[ANWEISUNGEN]
(1) Worauf stützt der Beschluss zur Anwaltsvergütung die Aussage, dass er unanfechtbar ist? Erkläre es in ein bis drei Sätzen.
(2) Setze den Beschluss zur Anwaltsvergütung nach dem letzten gezeigten Satz fort.

**** GEZEIGTER TEXT

Die Kosten des Verfahrens trägt die Erinnerungsführerin.
Dieser Beschluss ist unanfechtbar (§ 128 Abs. 4 Satz 1 FGO).
Gründe:
2I.
3Streitig ist die Höhe der nach den Bestimmungen des Rechtsanwaltsvergütungsgesetzes (RVG) festzusetzenden Vergütung.
4Mit Schriftsatz vom 28.05.2021 wurde unter dem Aktenzeichen 3 K 1304/21 E,G,U,F Klage erhoben, und zwar sowohl gegen Einkommen-, Umsatzsteuer- und Gewerbesteuermessbescheide als auch gegen Bescheide betreffend die gesonderte und einheitliche Feststellung von Besteuerungsgrundlagen (im Folgenden Feststellungsbescheide genannt). Die Kläger wurden wie folgt bezeichnet:
5Klage
6der Eheleute G. und I. S., …(Anschrift),
7und der G. und I. S. GbR, …(Anschrift),
8- Kläger und Klägerin –
9Genauere Angaben dazu, wer welchen Bescheid anfechtet, fehlten. Beantragt wurde, sämtliche angefochtenen Bescheide aufzuheben.

********
**** GESAMMELTE DATEN

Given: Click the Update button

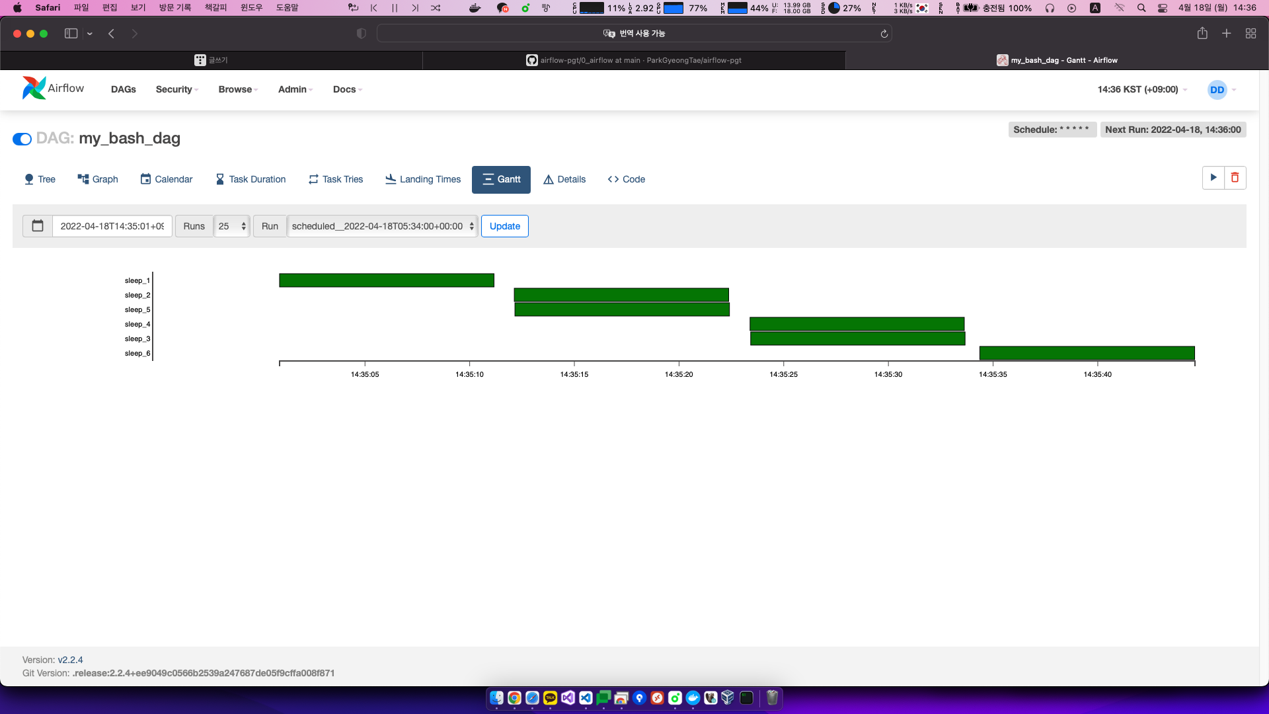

********

[ERGEBNISSE JE AUFGABE]
(1) Der Beschluss ist unanfechtbar, weil § 128 Abs. 4 Satz 1 FGO dies vorsieht. Der Text nennt diese Vorschrift in Klammern direkt nach der Aussage als Grundlage.

(2)
10Bei den angefochtenen Feststellungsbescheiden handelt sich um Bescheide, die nach Durchführung einer Außenprüfung ergangen sind und mit denen die von den Ehegatten gemeinschaftlich erzielten Einkünfte aus Land- und Forstwirtschaft erstmals gesondert und einheitlich festgestellt wurden. Formell-rechtlich war streitig, ob bei Erlass der Bescheide bereits Feststellungsverjährung eingetreten war, und materiell-rechtlich, ob der Gewinn aus Land- und Forstwirtschaft der Höhe nach zutreffend festgestellt wurde. Dass die Ehegatten in Form einer Gütergemeinschaft gemeinschaftliche Einkünfte erzielten und ihnen die Einkünfte jeweils zu 50 % zuzurechnen waren, war nicht streitig. Feststellungen zu Sonderbetriebseinnahmen oder - ausgaben enthielten die Bescheide nicht und deren Nichterfassung war im Klageverfahren auch nicht streitig.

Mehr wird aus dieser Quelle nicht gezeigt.